Tsukano H, Itoh K, Suzuki S, Watanabe H
Department of Bacteriology, National Institute of Health, Tokyo, Japan.
Microbiol Immunol. 1996;40(10):773-5. doi: 10.1111/j.1348-0421.1996.tb01140.x.

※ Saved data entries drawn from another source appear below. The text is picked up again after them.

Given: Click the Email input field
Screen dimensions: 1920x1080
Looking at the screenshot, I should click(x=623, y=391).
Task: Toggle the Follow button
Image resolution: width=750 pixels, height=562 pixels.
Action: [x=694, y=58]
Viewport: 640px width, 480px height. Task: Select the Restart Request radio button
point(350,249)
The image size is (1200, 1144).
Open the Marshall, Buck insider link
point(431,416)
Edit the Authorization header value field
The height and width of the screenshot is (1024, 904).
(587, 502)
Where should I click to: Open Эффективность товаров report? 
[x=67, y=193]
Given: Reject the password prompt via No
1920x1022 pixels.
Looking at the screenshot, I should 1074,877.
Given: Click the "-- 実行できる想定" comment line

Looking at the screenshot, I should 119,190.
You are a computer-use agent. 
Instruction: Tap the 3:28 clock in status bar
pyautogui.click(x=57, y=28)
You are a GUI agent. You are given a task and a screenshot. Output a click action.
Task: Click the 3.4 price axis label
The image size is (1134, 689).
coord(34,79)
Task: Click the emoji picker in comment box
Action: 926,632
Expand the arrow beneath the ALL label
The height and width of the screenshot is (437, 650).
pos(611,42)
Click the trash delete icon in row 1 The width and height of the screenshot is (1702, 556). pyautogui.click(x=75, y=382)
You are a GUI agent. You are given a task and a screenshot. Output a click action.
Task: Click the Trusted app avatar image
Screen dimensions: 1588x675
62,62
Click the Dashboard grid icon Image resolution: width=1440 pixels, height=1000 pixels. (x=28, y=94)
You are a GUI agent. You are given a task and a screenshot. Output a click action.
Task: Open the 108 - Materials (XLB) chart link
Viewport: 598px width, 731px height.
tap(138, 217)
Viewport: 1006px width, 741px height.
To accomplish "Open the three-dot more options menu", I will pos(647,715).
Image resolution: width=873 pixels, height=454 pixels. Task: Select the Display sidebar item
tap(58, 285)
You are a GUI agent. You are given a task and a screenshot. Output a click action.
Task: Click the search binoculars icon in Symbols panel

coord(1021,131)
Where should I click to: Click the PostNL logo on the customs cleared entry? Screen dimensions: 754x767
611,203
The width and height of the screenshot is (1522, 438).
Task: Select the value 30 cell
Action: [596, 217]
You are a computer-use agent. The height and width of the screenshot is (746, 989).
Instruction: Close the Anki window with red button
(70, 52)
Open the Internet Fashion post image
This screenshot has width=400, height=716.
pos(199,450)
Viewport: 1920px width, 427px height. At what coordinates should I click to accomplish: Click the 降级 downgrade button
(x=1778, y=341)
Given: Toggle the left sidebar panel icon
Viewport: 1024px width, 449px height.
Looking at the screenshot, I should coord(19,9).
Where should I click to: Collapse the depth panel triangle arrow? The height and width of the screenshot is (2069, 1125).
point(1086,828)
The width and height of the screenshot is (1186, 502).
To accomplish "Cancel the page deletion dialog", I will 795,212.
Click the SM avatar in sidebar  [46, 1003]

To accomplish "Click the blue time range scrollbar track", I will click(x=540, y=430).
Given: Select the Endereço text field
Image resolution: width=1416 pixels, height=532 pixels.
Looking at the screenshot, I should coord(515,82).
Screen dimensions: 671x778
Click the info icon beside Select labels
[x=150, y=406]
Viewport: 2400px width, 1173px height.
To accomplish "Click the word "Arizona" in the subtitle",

A PCR method for detection of Yersinia pestis-virulence determinants by the use of multiplex primers was developed. Four pairs of oligonucleotide primers were designed from each gene of three kinds of virulent plasmids and a chromosomal DNA; 60-Md plasmid-located gene (caf1)encoding Y.pestis-specific capsular antigen fraction 1, a Y.pestis-specific region of a yopM gene encoded on 42-Md virulent plasmid, a plasminogen activator gene (pla) encoded on Y.pestis-specific 7-Md plasmid and an invasin protein gene (inv) encoded on chromosomal DNA. This multiplex-primer system was specific for the detection of Y.pestis among pathogenic Yersinia species and other enterobacteriaceae having antigens common to Y.pestis. Since this method is simple and safe, it will be useful to identify and confirm Y.pestis in cases of emergency and for the surveillance of epidemics.
开发了一种利用多重引物检测鼠疫耶尔森菌毒力决定因素的聚合酶链反应(PCR)方法。从三种毒性质粒和一种染色体DNA的每个基因设计了四对寡核苷酸引物;位于60-Md质粒上的编码鼠疫耶尔森菌特异性荚膜抗原组分1的基因(caf1)、位于42-Md毒性质粒上的yopM基因的鼠疫耶尔森菌特异性区域、位于鼠疫耶尔森菌特异性7-Md质粒上的纤溶酶原激活剂基因(pla)以及位于染色体DNA上的侵袭蛋白基因(inv)。这种多重引物系统对于在致病性耶尔森菌属物种和具有与鼠疫耶尔森菌共同抗原的其他肠杆菌科细菌中检测鼠疫耶尔森菌具有特异性。由于该方法简单且安全,在紧急情况下识别和确认鼠疫耶尔森菌以及进行疫情监测方面将很有用。